VIDEO INTRO: I was sceptical about Electric Vehicles until I learned that battery powered cars accelerate faster. Since then, I’ve been convinced that electric vehicles are the future, obviously.

But recently I’ve changed my mind. I now think that hybrids are the future, obviously.

This opinion shift was caused by a number of things.

For one, the transition to electric vehicles will require a substantial extension of power grids, globally. And of course it’s not done with the grid alone, also the energy has to come from somewhere.

The estimated costs for this are staggering and it’s rather unclear how this will happen by the time that we’re all supposed to be driving electric vehicles.

In the European Union, for example, all new car sales are supposed to be electric by 2035. This isn’t new, I went through the numbers in a long episode a year ago.

What is new is that it’s becoming increasingly clear that the transition isn’t going as smoothly as hoped, because many nations are simply not doing what’s necessary...

I thought electric cars were the future. I changed my mind.
So hybrid gas/electric cars are pointless because people (like Sabine) treat them like petrol cars but with better acceleration.

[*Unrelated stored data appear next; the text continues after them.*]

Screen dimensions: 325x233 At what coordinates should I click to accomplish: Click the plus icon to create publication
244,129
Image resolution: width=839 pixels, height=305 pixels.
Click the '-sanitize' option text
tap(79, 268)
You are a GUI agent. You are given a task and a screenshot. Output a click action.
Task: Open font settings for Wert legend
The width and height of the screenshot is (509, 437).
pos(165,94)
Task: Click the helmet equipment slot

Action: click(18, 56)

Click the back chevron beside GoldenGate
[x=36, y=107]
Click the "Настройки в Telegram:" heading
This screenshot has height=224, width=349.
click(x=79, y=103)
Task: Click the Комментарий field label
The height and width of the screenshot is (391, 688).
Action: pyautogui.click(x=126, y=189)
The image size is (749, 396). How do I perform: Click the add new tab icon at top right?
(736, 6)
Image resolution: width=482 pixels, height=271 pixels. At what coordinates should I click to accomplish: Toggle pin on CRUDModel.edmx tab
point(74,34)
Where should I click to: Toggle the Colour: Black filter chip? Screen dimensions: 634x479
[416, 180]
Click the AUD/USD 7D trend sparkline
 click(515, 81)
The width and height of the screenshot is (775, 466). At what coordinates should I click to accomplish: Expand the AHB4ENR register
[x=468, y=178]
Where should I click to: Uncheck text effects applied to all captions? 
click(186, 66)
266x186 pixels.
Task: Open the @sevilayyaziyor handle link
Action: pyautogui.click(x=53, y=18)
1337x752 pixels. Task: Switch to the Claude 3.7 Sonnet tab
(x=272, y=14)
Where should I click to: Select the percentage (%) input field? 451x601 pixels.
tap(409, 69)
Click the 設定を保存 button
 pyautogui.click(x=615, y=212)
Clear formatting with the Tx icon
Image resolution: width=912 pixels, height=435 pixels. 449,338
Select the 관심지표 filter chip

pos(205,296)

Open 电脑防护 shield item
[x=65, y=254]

So what about the infrastructure to charge cars? One of the problems utility companies face is that demand varies by (say) a factor of two (or more) over a 24 hour period. One possibility is to invest in batteries and use them to store electricity when it's cheap and release it when it is expensive. There is already somewhere (?) where you can use your electric car battery to do this resulting in a low or negative electricity bills.

Making the car battery effectively part of the power grid is attractive even without adding renewables to the equation.
Do you own an EV?
(May 14, 2024 11:35 PM)Syne Wrote: [ -> ]Do you own an EV?

The evasive answer would be that I had to give up driving about 6 months ago - eyesight problems .
The fair answer is No I don't drive an EV and I wouldn't buy one even if I could drive.
I have always viewed cars as a tin overcoat that gets you fro A to B without getting wet - I've never had any interest in 'features' - most places in the UK all you need is enough acceleration to keep up with a double deck bus and virtually all cars can easily exceed the UK highest speed limit of 70 mph.

BUT..
As far as national (or local) power grids are concerned .. the electric car and the battery within it are (potentially) the answer to a prayer .. if (and only if) properly organised.